▼

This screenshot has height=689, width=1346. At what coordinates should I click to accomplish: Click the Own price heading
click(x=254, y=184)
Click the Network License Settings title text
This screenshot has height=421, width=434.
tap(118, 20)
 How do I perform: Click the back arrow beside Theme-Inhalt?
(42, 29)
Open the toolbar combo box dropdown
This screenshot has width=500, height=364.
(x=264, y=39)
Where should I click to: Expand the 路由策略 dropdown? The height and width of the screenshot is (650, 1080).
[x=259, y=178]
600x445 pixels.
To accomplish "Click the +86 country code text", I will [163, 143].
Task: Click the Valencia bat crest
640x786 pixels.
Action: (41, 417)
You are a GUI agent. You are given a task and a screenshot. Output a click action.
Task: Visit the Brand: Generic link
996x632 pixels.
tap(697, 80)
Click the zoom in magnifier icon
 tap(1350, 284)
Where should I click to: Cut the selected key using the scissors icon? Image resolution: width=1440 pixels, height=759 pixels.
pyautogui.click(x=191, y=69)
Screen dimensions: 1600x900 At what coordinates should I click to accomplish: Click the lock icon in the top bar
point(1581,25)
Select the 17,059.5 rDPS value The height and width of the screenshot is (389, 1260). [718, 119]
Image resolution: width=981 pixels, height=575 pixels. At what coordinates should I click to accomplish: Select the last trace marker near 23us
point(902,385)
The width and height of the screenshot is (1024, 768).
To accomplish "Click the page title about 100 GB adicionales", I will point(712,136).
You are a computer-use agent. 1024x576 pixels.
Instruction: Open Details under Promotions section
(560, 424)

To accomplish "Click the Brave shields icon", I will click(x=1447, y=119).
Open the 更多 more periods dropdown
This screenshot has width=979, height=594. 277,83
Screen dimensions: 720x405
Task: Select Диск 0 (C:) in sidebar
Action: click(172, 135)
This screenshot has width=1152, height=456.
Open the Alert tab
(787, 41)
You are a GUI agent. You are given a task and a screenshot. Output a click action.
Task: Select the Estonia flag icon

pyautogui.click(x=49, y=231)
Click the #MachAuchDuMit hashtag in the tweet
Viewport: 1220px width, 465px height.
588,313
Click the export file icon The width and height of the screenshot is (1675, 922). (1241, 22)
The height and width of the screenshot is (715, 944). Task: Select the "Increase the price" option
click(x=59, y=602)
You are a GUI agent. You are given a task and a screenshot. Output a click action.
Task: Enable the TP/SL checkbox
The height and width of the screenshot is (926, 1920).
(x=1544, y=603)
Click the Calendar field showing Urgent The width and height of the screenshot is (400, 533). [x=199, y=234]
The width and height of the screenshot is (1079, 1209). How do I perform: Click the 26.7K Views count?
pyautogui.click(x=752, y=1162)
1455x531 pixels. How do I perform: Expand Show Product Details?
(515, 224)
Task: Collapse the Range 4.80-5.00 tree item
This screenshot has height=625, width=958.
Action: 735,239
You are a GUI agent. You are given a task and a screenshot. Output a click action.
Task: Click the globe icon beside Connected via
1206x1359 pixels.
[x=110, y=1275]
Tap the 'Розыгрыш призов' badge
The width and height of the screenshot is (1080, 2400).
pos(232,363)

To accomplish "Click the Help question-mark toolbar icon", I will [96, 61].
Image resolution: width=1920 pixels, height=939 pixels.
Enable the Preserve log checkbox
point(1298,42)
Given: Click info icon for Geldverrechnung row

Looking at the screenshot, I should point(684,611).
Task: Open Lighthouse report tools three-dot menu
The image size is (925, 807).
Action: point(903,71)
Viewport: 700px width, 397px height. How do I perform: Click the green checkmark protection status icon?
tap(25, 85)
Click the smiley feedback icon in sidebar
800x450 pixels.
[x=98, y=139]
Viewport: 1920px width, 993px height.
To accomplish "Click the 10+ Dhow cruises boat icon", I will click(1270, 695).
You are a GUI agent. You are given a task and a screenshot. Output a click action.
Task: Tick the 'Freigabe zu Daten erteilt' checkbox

▲

Task to carry out >>
In the listing above, each line with the word "will" is to be copied out.

Response area >>
To accomplish "Click the +86 country code text", I will [163, 143].
To accomplish "Click the page title about 100 GB adicionales", I will point(712,136).
To accomplish "Click the Brave shields icon", I will click(x=1447, y=119).
To accomplish "Click the Help question-mark toolbar icon", I will [96, 61].
To accomplish "Click the 10+ Dhow cruises boat icon", I will click(1270, 695).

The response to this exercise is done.